// cookies
Cookies and Tracking.
Effective: 2026-04-24.
// TL;DR
We use one functional cookie for your auth session (set by Supabase). No advertising cookies. No tracking pixels. No third-party analytics cookies. That's why we don't show a cookie banner — there's nothing to consent to beyond functional cookies, which are exempt under most privacy laws including GDPR (recital 30, ePrivacy) and the CCPA.
What we use
| Name | Set by | Purpose | Expiry | Category |
|---|---|---|---|---|
| sb-<id>-auth-token | Supabase (apexpredator.live) | Keeps you signed in after login. | 1 hour, refreshed on activity | Functional / essential |
| cf_clearance | Cloudflare (CDN / WAF) | Bot-mitigation challenge token, set only when you hit a WAF challenge. | 30 days (or session) | Security / essential |
Third-party trackers
None. No Google Analytics. No Facebook Pixel. No Hotjar, Mixpanel, Segment, or Clarity. No ad-network pixels. No social-media share buttons that track. No fonts hot-linked from Google (we self-host). No embeds that set cookies.

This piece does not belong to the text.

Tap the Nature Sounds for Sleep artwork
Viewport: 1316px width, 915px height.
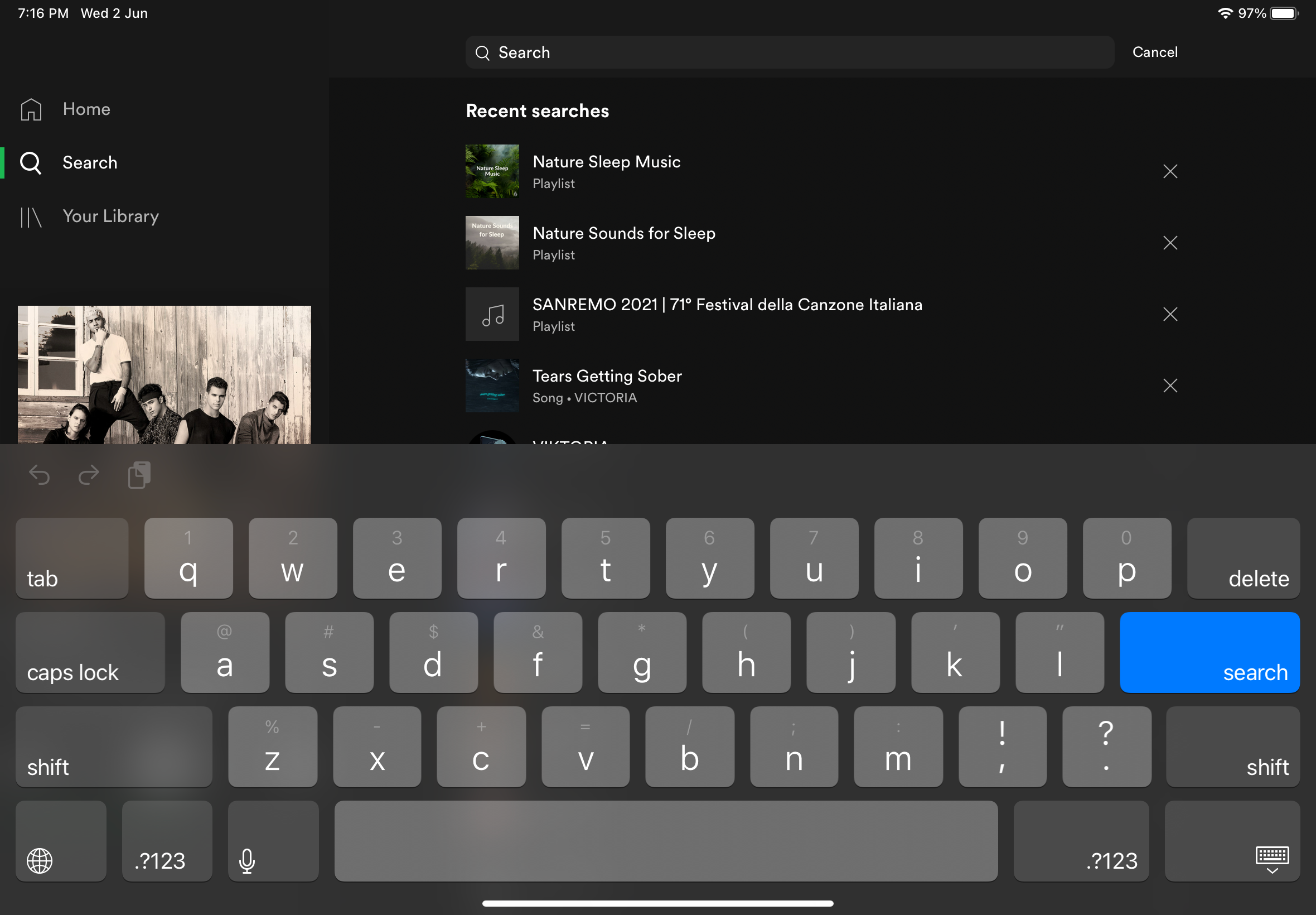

For aggregate traffic stats we run Plausible on our own server — it is cookie-free and does not collect personal information. See our Privacy Policy for details.
Do Not Track
We honor browser Do Not Track signals automatically because we do not engage in cross-site tracking at all.
Controlling cookies
You can clear cookies at any time in your browser settings. Clearing the auth cookie signs you out. No functionality breaks if you block cookies entirely — you just won't be able to stay signed in.